● DATA UNDER STUDY:

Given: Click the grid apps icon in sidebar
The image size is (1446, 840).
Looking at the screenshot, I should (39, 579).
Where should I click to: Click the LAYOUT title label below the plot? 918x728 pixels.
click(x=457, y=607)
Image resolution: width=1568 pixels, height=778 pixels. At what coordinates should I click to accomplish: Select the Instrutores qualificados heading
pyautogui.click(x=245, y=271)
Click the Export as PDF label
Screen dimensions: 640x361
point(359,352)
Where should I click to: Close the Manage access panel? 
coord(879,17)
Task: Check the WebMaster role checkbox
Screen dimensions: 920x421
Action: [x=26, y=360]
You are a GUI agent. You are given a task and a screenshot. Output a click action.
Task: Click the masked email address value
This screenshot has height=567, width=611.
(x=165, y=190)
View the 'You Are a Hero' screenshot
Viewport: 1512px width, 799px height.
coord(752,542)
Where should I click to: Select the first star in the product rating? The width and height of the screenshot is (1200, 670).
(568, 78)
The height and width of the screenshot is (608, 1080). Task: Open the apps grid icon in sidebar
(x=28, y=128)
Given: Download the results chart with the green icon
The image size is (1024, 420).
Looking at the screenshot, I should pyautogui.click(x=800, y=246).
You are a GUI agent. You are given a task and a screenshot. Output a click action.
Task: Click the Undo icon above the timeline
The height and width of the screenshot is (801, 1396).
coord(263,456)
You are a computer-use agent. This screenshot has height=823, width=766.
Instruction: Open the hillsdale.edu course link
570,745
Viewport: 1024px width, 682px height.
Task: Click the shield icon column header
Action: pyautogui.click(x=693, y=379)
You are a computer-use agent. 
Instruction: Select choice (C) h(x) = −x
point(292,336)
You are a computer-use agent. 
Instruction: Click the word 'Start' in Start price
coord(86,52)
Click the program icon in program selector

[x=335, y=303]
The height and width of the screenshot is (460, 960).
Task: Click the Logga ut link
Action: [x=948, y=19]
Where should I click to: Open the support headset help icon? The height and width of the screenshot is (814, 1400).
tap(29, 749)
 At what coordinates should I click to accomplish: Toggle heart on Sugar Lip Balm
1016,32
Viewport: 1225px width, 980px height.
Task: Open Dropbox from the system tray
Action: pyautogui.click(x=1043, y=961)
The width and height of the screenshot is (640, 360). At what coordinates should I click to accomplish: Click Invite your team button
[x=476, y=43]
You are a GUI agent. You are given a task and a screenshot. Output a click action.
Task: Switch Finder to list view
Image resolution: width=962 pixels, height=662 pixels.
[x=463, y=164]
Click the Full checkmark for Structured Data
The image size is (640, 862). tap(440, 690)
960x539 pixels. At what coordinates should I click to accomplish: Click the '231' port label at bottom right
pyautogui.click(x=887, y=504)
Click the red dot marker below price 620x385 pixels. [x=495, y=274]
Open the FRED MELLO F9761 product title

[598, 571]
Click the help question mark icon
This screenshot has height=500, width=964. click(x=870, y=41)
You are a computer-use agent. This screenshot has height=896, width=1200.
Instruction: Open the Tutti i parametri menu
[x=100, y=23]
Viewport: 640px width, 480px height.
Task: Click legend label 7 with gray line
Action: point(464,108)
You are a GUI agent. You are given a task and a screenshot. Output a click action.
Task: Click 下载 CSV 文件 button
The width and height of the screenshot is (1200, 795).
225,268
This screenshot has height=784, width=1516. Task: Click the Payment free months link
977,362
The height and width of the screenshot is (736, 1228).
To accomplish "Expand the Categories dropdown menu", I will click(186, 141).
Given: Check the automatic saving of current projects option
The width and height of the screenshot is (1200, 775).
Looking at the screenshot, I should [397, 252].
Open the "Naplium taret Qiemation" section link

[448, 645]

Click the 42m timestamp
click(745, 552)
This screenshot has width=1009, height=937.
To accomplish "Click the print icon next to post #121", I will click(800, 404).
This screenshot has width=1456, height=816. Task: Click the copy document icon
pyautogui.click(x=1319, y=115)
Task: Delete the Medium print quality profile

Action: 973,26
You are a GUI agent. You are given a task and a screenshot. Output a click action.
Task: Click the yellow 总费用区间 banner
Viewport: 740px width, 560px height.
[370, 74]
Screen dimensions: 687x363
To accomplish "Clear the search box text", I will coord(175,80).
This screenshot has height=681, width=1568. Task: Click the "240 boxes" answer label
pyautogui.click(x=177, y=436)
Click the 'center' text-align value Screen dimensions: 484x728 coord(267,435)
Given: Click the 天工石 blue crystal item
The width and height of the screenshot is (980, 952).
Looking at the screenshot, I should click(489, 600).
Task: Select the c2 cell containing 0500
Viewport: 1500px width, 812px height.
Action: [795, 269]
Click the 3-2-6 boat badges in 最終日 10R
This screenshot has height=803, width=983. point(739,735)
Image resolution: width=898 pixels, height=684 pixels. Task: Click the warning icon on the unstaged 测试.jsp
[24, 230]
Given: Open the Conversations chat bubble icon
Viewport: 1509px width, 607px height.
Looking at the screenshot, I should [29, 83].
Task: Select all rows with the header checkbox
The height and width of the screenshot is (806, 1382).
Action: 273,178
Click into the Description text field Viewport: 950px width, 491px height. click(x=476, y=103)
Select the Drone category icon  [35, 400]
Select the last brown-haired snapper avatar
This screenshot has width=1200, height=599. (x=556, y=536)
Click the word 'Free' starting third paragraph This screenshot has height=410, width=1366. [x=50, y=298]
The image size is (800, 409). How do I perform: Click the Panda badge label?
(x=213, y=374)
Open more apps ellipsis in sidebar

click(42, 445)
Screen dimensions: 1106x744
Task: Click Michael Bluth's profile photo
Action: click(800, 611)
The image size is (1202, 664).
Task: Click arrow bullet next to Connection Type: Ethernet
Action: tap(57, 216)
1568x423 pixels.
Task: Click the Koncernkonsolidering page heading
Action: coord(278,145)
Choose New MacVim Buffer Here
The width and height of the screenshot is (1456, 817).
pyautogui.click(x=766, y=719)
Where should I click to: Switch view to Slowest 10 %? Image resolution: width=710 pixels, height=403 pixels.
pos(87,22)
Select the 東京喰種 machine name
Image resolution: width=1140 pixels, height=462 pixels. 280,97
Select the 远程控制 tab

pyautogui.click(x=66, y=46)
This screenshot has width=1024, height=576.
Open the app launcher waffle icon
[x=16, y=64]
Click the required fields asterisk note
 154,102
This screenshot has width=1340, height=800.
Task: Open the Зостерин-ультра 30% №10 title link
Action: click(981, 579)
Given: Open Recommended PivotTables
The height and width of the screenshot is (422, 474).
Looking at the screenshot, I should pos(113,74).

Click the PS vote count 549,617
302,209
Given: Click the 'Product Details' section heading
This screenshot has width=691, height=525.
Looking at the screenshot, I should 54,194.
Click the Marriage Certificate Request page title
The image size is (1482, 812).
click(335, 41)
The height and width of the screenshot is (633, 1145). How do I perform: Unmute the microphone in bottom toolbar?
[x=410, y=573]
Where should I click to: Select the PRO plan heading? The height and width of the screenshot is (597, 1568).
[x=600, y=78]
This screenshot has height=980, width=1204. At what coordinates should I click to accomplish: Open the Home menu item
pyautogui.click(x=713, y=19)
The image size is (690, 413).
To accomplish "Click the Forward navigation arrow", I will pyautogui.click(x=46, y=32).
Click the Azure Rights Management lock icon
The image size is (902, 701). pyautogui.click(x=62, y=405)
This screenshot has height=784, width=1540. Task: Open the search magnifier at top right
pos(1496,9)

● ACTIVITY: Which lines above run from the one containing "This screenshot has height=681, width=1568." down to the one containing "Given: Click the 天工石 blue crystal item"? Repeat exactly those, both ends included, and nothing else.

● ANSWER BOX:
This screenshot has height=681, width=1568. Task: Click the "240 boxes" answer label
pyautogui.click(x=177, y=436)
Click the 'center' text-align value Screen dimensions: 484x728 coord(267,435)
Given: Click the 天工石 blue crystal item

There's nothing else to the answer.